The first aforementioned evaluation (i.e. predicting the gross phase) was intended to test whether the forecast system can accurately predict upcoming epidemic events while not predicting spurious epidemics during a dormant phase. The forecast was assessed against the entire duration of an event (i.e., a dormant period or epidemic period as defined above). A phase prediction was deemed accurate if the predicted epidemic trajectory included an epidemic during the predicted period; similarly, it was deemed accurate if there was no predicted epidemic during a dormant period. For example, for a forecast made at Week 10, within a dormant period lasting from Week 5 to Week 30, a phase prediction is deemed accurate if the forecast time series over Weeks 5–30 does not include two consecutive weeks exceeding the baseline, but inaccurate if otherwise.

The second evaluation was used to assess whether a forecast system can accurately predict the timing of onset, the peak timing (i.e., the week with the maximum ILI+), the peak magnitude (i.e., the maximum ILI+), and the epidemic duration. All these specific metrics are of potential interest to public health officials for planning influenza-related intervention measures. The accuracy of these metric forecasts was evaluated by comparing the target and the predicted metric. If the week of forecast initiation was within a dormant period and an epidemic was predicted during the following 40 weeks, the predicted epidemic would be evaluated against the metrics of the next observed epidemic (i.e., timing of onset, peak, ending, and peak magnitude); if the week of forecast initiation was within an epidemic period, and a second epidemic was predicted during the 40-week forecast, the predicted epidemic would be evaluated against the current epidemic episode.

Two evaluation standards were adopted. For the stricter standard, predictions of the week of onset, peak timing, or duration were deemed accurate if they exactly matched observations, and predicted peak magnitude was deemed accurate if it fell within ±20% of the observed ILI+ value. For the looser standard, predictions of epidemic onset or peak within ±1 week of observation, duration within ±2 weeks of observation, and peak magnitude within ±50% of the observation were deemed accurate.

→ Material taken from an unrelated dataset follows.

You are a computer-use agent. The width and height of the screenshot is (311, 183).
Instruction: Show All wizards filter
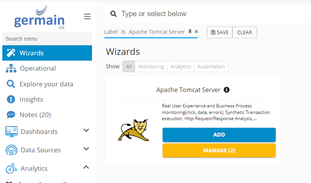click(x=129, y=66)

### Simple analog forecast

To test whether the filter methods outperform a naïve method, we also performed a simple analog forecast predicting the peak timing for the four ILI+ time series. The times from the onset to the peak for each epidemic over the entire study period were compiled from each time series; these historical records formed a database of time-to-peak for each strain or all strains combined (S1 Fig). For each time series, a weekly forecast was generated when ILI+ of the week exceeded the baseline (same as defined above), by randomly drawing a time-to-peak record from the corresponding database. A prediction was deemed accurate if the predicted peak was within ±1 week of observation. One hundred random forecasts were sampled for each week of each time series. Forecast accuracy was tallied over all samples and compared to the filter methods.

## Results

### Identifying epidemic episodes for each strain

With the prescribed baselines and definitions of onset and ending, we identified 14 epidemics of H1N1 (including 10 epidemics of seasonal H1N1 during 1998–2009 and 4 epidemics of the pandemic H1N1 since 2009), 16 epidemics of H3N2 and 14 epidemics of influenza B during 1998–2013. For the combined strain time series, for which multiple concurrent epidemics of co-circulating strains could overlap and be counted as one single epidemic, there were 19 influenza epidemics during 1998–2013. Fig 1 shows these time series along with the onset and ending of each epidemic.

### Modeling of the ILI+ time series

The combined system of the SIR model and either of the two filter methods comprises a state-space, or hidden Markov, model that allows estimation of unobserved, or latent, state variables (e.g., population susceptibility *S*) [28]. Both filters adjust the SIR model variables (e.g., numbers of susceptible and infected people) and parameters (e.g., the basic reproductive number *R _{0}* and infectious period

*D*) using observations through a recursive filtering process. For instance, at the beginning of an epidemic, a filter may adjust the susceptibility upwards in light of an increase in incidence. By doing so, it is able to accommodate the dynamics of the system, e.g., increased population susceptibility when a new strain begins to circulate, despite the fact that the SIR model does not include susceptible replenishment. In effect, the filters partially compensate for model misspecification.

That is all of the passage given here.